Joseph F. McCaffrey (“McCaffrey”) has appealed a decision of the Delaware Board of Bar Examiners (the “Board”), denying his application for admission to the Delaware Bar and for permission to take the Delaware Bar Examination (“Bar Examination”) authorized under BR-52.4 of the Rules of the Board. The Board denied McCaffrey's application because he had not been graduated from a law school which at the time of conferring his law degree was listed on the American Bar Association (“ABA”) list of approved law schools. The Board opposes McCaffrey’s appeal from its decision denying his application to take the 1988 Bar Examination and for admission to the Delaware Bar.

Rule 52(a)(5) of the Supreme Court Rules provides in pertinent part:

(a) Requirements for Admission. No person shall be admitted to the Bar unless he shall have qualified by producing evidence satisfactory to the Board:
(5) That he has been regularly graduated with a baccalaureate degree or its equivalent from a law school which at the time of conferring such degree was listed on the American Bar Association list of approved law schools.

Supr.CtR. 52(a)(5). The Rules of the Board impose an identical requirement. BR-52.2(b)(iii).

In his appeal to this Court, McCaffrey admits that he does not satisfy this admission requirement. McCaffrey received his law degree from the University of Baltimore School of Law in 1963. However, that law school did not receive full accreditation by the ABA until 1981. It received provisional accreditation in 1972. In 1963, when McCaffrey graduated, it was accredited only by the State of Maryland. McCaffrey alleges that the Board’s and this Court’s ABA approval requirement is an “unlawful or improper delegation of judicial authority to a private or non-judicial organization.” McCaffrey requests that this Court waive Rule 52(a)(5).

On an interim basis, McCaffrey has requested that he be granted leave to take the 1988 Delaware Bar Examination pending briefing and a decision in this appeal. The Board does not oppose this request for interim relief provided that McCaffrey’s examination scores are not disclosed unless this Court rules favorably upon McCaf-frey’s appeal. Even if McCaffrey is successful in this appeal, the Board must review and pass upon McCaffrey’s character and fitness for admission to the Delaware Bar. Supr.CtR. 52(a)(1). The only question currently before this Court is whether or not McCaffrey should be permitted to take the 1988 Delaware Bar Examination during the pendency of this appeal.

This Court has held that “[ajdmission to the [Delaware] Bar is not under any circumstances an automatic right.
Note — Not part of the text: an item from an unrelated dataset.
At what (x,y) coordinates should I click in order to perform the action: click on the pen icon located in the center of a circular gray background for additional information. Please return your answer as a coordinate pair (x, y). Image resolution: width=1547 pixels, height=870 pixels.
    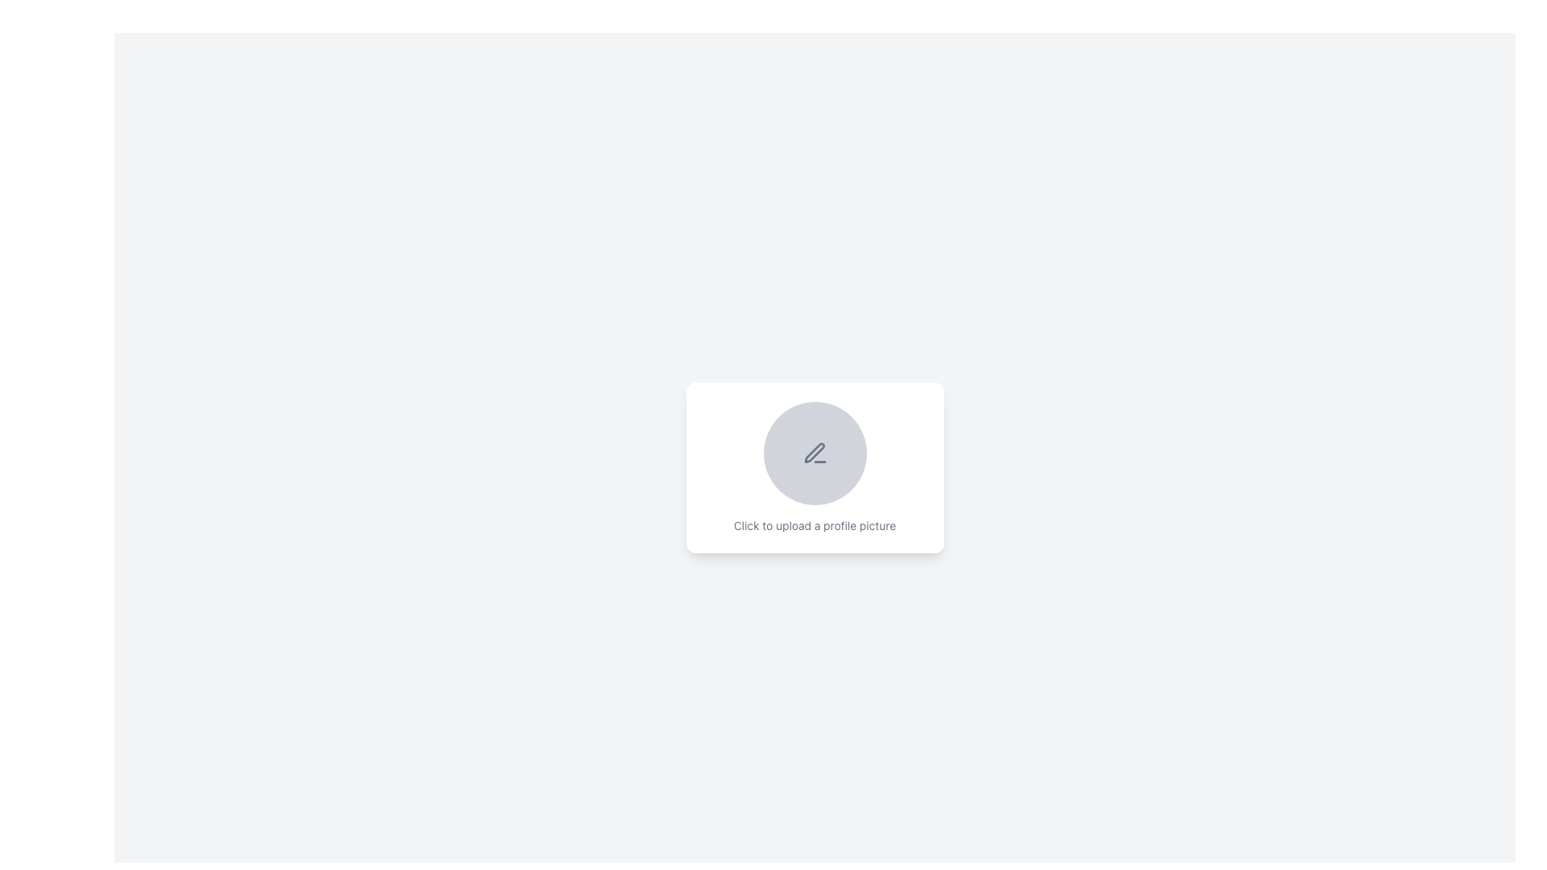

Rather, it depends on three basic and unalterable prerequisites: good moral character, learning and demonstrated competence. Unless an applicant meets these qualifications, denial of admission must follow.” In re Green, Del.Supr., 464 A.2d 881, 885 (1983) (per curiam). The sine qua non of an application for admission to the Delaware Bar is a demonstration by the applicant, through evidence satisfactory to the Board, that the applicant is learned in the law. The Board's Rules and the Rules of this Court require that the applicant produce evidence of having been “regularly graduated with a baccalaureate degree or its equivalent from a law school which at the time of conferring such degree was listed on the American Bar Association list of approved law schools.” Supr.CtR. 52(a)(5); BR-52.2(b)(iii) (emphasis added). After the applicant has produced evidence of such a legal education, a character investigation is conducted. If the evidence of an applicant’s legal training and good moral character is satisfactory to the Board, that person is permitted to demonstrate his or her competence to practice law by taking the Bar Examination. Supr.Ct.R. 52(b).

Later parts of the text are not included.